*What you have to do*
From the data below, retype exactly the lines starting with the one that contains "See all Details and Dates (280, 1039)" and ending with the one that contains "Gianluigi Tiddia (267, 950)", both included.

··· Records for the exercise ···

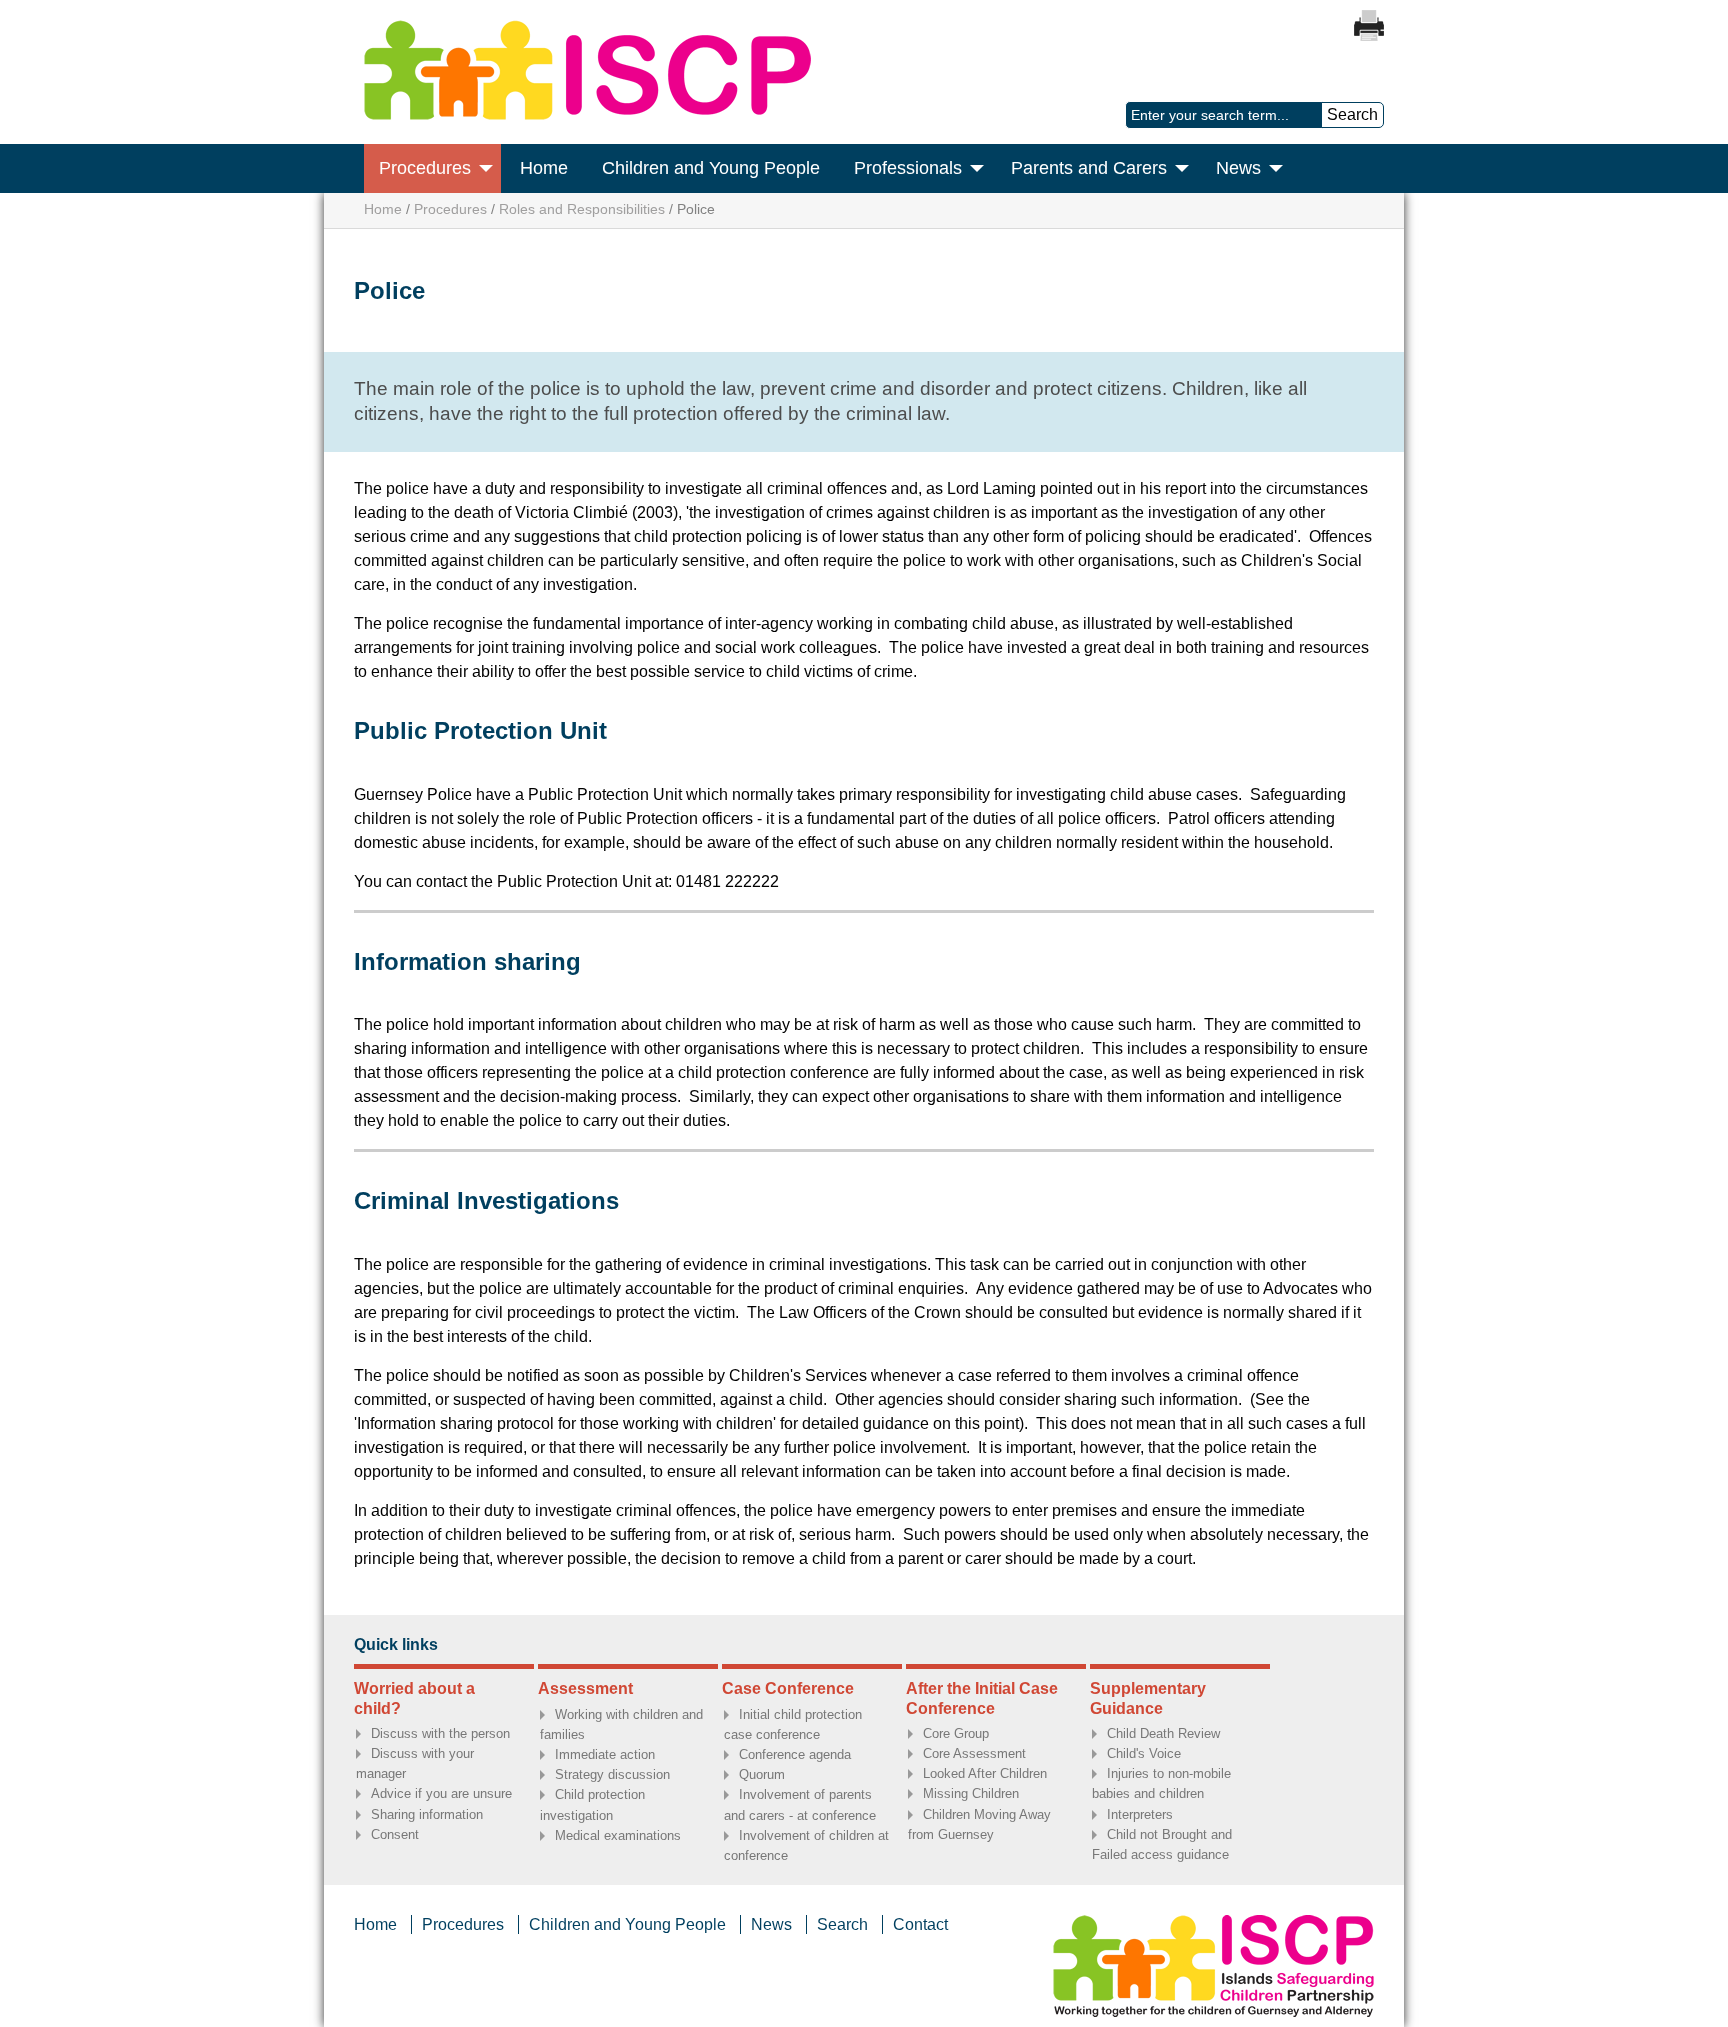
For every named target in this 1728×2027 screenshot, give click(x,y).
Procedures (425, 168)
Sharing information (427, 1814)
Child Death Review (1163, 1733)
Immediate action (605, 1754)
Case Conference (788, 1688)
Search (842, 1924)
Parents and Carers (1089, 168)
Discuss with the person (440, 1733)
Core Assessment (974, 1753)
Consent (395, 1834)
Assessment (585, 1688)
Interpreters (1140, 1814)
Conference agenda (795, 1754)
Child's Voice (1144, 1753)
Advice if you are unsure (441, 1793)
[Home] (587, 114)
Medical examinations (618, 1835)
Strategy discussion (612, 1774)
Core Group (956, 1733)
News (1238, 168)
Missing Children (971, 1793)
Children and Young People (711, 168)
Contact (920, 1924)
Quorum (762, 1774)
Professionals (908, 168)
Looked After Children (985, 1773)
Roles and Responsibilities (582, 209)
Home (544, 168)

···
··· Records for the exercise ···

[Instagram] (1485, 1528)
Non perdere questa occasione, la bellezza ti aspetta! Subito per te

···
··· Records for the exercise ···

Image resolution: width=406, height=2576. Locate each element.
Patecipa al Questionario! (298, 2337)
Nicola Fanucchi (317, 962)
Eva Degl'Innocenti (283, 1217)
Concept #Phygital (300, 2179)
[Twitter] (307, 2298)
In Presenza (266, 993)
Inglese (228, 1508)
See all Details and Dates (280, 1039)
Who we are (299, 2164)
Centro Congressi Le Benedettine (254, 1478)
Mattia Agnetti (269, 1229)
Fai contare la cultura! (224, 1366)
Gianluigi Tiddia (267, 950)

···

*Result below*
See all Details and Dates (280, 1039)
Who we are (299, 2164)
Centro Congressi Le Benedettine (254, 1478)
Mattia Agnetti (269, 1229)
Fai contare la cultura! (224, 1366)
Gianluigi Tiddia (267, 950)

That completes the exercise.